A LITTLE piece of Malvern's history left the town recently when Joyce Lewis left her home in Steamer Point to move to Lancashire.
Mrs Lewis is notable because she, her mother and brother were the first family in the area to become Jehovah's Wit-nesses.
Mrs Lewis, who was born Joyce Ellen Jones in 1920 at Hanley Castle, said her interest was aroused "as the Witnesses were able to answer from the Bible what the local clergy could not, namely, where are the dead".
The family were convinced by the answers and made the decision to associate with the Witnesses.
She said: "It is true to say that our little family shook Hanley Castle when my mother came out of the Church of England, which took a lot of faith, being a widow with a serious heart problem.
"Some financial charity support was withdrawn, but we seemed to always have the necessities somehow."
Mrs Lewis became a baptised Witness in 1936, and Lionel, her brother, in 1938.
The little group of Witnesses, which originally met in a flat on Victoria Road, grew to 21 by 1951, and to about 40 by 1967.

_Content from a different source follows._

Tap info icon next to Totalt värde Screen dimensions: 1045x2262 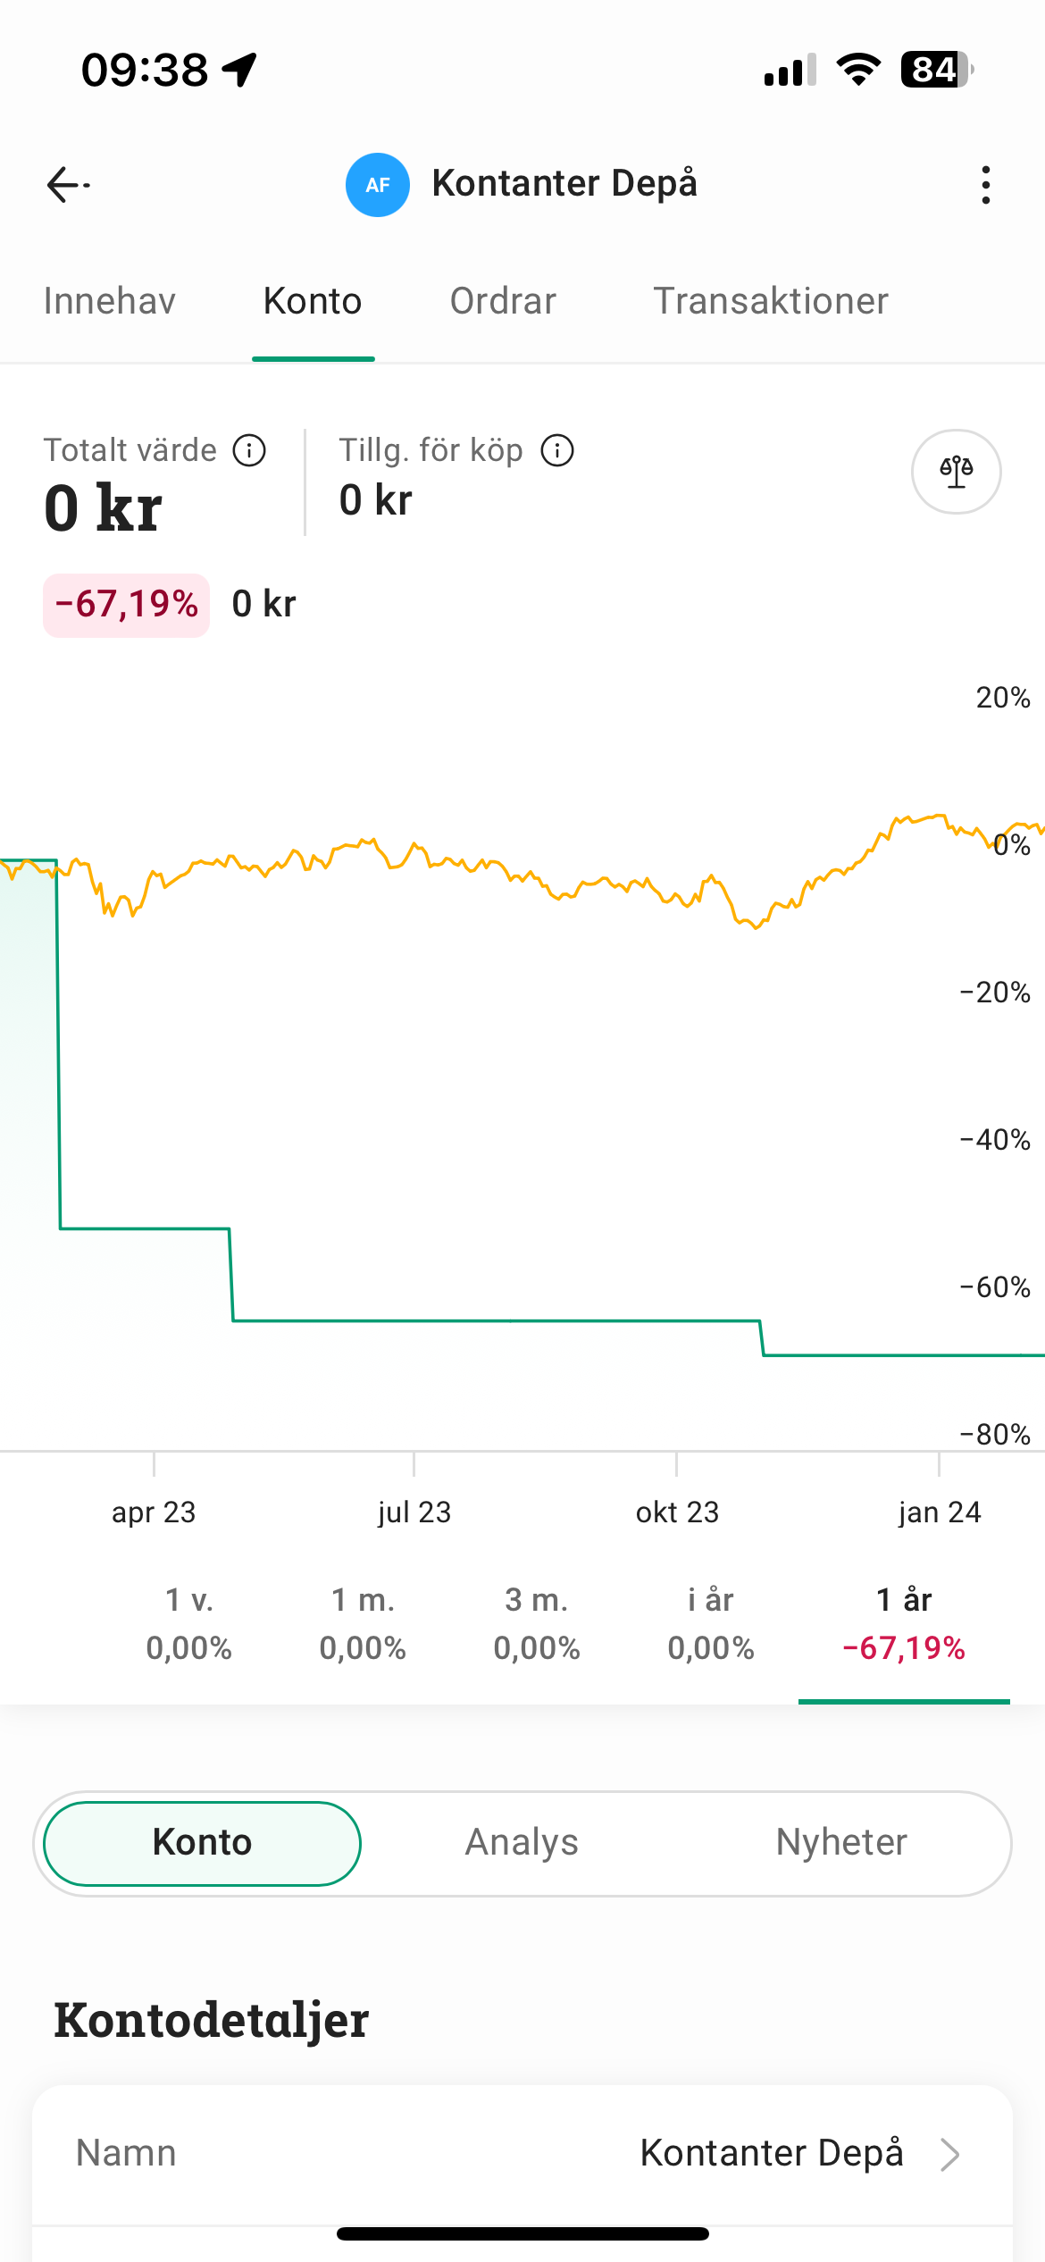point(249,450)
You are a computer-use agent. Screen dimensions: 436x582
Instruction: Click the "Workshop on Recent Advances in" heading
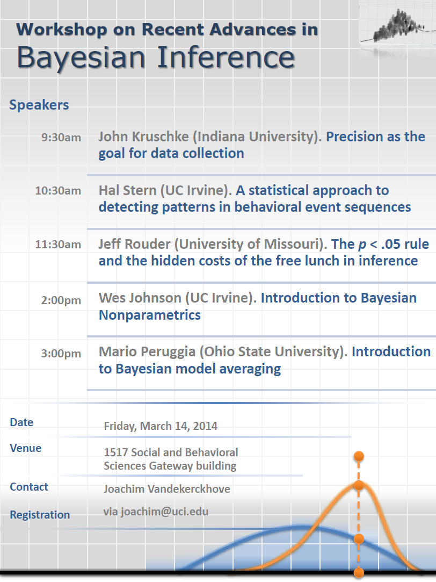167,28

Her son Michael was baptised into the Wit-nesses in 1963 and in 1969 became a full-time minister or pioneer, serving until the death of his father in 1971.
"I am moving because ill-health and being permanently disabled means I require looking after, and the home I am going to is run by Witness people, so I will be well cared for by my spiritual family," she said.
Michael Lewis said: "She and her mother might have been the first, but they will not be the last."